The red dots show the value of the stringency index on the same timescale. You need to look at the right-hand axis to read-off the actual values of the index. For all countries the stringency index has generally risen as the epidemic has grown: countries have responded to the crisis by bringing in measures to control the virus spread. But there are significant differences across the different countries:

  • In France and especially Italy, the stringency index follows the trajectory of the epidemic very closely. In other words, governments there have responded quickly to the scale of the epidemic as it has grown.
  • In South Korea, where the epidemic has been largely controlled, the stringency measure values increase ahead of the growth of the epidemic. That’s to say, the government has anticipated the growth of the epidemic and brought disease control measures in quickly to stop the epidemic growth before it occurred.
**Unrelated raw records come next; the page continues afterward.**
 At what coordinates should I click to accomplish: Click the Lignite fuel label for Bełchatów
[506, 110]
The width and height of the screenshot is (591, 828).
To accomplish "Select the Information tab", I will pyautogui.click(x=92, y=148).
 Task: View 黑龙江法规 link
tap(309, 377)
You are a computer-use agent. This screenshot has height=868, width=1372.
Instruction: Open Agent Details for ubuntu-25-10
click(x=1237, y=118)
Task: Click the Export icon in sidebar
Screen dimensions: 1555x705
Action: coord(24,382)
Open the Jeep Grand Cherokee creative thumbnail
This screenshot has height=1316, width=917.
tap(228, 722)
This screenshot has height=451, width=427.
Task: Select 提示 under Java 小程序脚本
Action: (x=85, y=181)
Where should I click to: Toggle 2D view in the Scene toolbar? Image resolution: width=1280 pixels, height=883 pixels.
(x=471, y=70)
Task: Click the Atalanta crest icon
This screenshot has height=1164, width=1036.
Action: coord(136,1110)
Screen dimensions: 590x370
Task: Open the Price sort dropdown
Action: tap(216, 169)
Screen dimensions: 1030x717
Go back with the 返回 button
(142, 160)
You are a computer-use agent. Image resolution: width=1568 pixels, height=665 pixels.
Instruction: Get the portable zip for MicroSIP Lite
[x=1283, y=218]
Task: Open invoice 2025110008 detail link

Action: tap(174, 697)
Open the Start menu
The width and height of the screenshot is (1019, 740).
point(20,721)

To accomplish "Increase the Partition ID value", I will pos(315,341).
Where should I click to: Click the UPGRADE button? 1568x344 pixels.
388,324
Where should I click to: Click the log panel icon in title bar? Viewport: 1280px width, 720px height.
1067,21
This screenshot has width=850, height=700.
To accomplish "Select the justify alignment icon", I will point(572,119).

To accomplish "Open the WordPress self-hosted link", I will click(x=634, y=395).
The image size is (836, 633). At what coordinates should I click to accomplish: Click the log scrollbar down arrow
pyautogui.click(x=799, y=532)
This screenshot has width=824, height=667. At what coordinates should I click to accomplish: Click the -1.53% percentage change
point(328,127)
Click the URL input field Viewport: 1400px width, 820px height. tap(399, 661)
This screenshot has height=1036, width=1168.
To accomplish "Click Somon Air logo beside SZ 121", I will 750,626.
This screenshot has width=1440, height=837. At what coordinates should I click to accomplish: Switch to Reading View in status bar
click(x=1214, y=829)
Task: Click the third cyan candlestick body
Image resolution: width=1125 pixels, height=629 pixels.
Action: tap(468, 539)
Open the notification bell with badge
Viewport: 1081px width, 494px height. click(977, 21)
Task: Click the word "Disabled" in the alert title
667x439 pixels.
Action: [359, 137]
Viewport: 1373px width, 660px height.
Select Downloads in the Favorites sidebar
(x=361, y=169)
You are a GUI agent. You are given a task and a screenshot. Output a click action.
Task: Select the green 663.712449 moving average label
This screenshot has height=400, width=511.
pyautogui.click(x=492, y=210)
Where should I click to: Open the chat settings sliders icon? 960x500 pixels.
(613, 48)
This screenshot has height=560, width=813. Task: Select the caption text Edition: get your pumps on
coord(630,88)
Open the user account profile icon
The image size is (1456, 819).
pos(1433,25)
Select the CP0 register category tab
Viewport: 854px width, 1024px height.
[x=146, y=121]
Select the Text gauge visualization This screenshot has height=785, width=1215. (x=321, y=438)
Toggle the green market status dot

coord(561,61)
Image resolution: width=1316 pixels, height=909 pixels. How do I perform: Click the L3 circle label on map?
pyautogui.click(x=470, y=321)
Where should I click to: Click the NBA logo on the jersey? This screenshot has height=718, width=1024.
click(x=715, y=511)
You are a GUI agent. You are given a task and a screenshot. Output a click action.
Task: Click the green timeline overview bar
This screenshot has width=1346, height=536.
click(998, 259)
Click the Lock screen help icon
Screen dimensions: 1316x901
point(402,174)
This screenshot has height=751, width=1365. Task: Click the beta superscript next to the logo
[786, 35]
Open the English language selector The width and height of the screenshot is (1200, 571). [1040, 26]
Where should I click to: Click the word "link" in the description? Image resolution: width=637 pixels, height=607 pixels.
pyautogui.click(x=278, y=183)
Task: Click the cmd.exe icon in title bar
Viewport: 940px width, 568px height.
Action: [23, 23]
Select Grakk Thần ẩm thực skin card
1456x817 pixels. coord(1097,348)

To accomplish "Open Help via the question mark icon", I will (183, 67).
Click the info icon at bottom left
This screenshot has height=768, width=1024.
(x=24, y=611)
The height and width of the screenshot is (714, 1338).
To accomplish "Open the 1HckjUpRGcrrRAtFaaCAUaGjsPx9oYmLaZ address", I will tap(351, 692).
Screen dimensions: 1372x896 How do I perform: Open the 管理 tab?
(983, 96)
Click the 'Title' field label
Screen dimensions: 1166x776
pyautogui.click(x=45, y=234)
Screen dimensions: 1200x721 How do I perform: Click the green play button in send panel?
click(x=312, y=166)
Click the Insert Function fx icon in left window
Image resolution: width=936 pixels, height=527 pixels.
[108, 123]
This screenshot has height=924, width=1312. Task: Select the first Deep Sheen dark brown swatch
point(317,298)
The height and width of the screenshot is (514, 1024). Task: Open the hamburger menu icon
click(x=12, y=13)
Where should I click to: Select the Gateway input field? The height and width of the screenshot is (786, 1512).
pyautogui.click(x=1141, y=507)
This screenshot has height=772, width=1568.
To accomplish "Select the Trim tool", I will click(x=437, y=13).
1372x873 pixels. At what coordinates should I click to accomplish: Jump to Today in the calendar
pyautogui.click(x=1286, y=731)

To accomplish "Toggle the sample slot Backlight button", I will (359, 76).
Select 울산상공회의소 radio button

  • The United Kingdom’s first use of restrictive measures was very slow, and they have since been playing catch-up relative to the size of the epidemic.
  • In the US, there was almost no attempt at control until long after the start of the epidemic. Belatedly, more stringent measures have been applied, but these are still substantially less restrictive than those of France or Italy.
  • China’s pattern is more complicated. Since they were the first country affected by the outbreak, it’s perhaps understandable that their initial response was slow. Their subsequent response was rapid, though, enabling a subsequent reduction in stringency, which has more recently been raised again – presumably in an attempt to prevent a second wave of the epidemic. The maximum stringency index is considerably lower than that of France or Italy, presumably because although their measures were more restrictive, they were localised in severity to the hardest-hit province of Hubei.

One might quibble about the actual definitions used for the stringency index, but these conclusions broadly chime with common perceptions about the efficacy of different government responses to the epidemic.